RFR: JDK-8192963/JDK-8206986 JEP 325: Switch Expressions (Preview)

Jonathan Gibbons jonathan.gibbons at oracle.com
Sat Jul 28 00:10:33 UTC 2018



On 07/27/2018 04:34 PM, Alex Buckley wrote:
> On 7/27/2018 4:12 PM, Jonathan Gibbons wrote:
>> Lots of @Deprecated annotations without corresponding @deprecated
>> javadoc tag. Should the @apiNote really be @deprecated. I also think
>> that using @Deprecated like this is "a bit smelly", and had a
>> discussion with Stuart "Dr Deprecator" regarding my concerns. If
>> nothing else, assuming the feature is a success, we are setting up a
>> precedent of marking an API as deprecated-for-removal, and then in
>> the next release, simply removing the annotation.
>
> JEP 12 is prepared to do exactly that for a Java SE API introduced in 
> close connection with a preview feature -- see 
> http://openjdk.java.net/jeps/12#Relationship-to-Java-SE-APIs.
>
> However, com.sun.source.tree is a JDK-supported API, not a Java SE 
> API, so JEP 12 is silent on whether new methods in BreakTree.java and 
> CaseTree.java should be flagged as if on the same level as a java.* 
> API in the "Reflective" bucket. You could argue that a client of 
> com.sun.source.tree is informed enough that they don't hand-holding 
> about preview features.
>
> Alex

The anti-pattern this is setting up is at the use-site of the "preview" 
API.  Either you have to do @SuppressWarnings("removal") at a high 
level, and risk suppressing more warnings than you intended, or you do 
it at a fine grain level, which clutters the code.

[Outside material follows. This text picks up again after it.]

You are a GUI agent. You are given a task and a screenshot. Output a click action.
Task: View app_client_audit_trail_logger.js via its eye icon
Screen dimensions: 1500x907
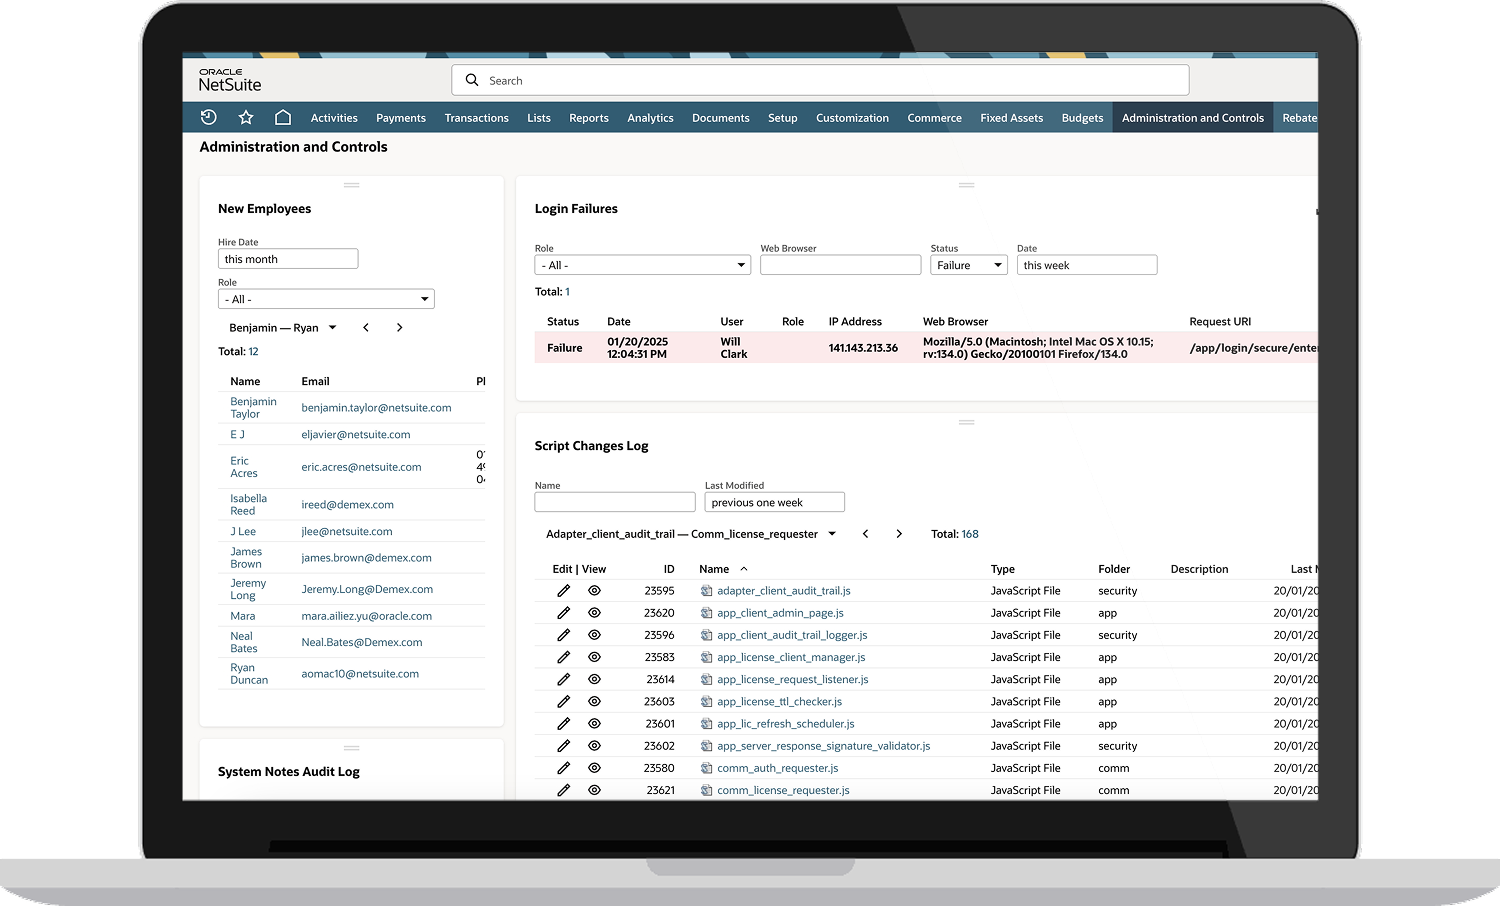click(594, 634)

Either way, you set 
up the risk of forgetting to remove the annotations should the feature 
transition from "preview" to "standard".

If we stay with the prescribed practice, the review comment about not 
having @deprecated text still stands.

 From JEP 12:

> When a Java compiler gives a removal warning 
> <https://docs.oracle.com/javase/specs/jls/se9/html/jls-9.html#jls-9.6.4.6> 
> for a use of a terminally deprecated API connected with a preview 
> feature, it is recommended that the text of the warning be customized 
> to indicate the connection. (This is a quality of implementation 
> issue; the generation of a warning is mandated, as is the ability to 
> suppress it in source code, but the precise text is not.) 
The problem with this suggestion is that there is no easy way to 
mechanically determine the reason for the deprecation, except an ugly 
heuristic that says, "if it's deprecated for removal since the current 
release, it's probably related to a preview feature". Uugh.   It would 
be *slightly* better if the @apiNote was converted to @deprecated, 
because then we could make a general improvement to show the @deprecated 
text when any API that has been deprecated for removal is used.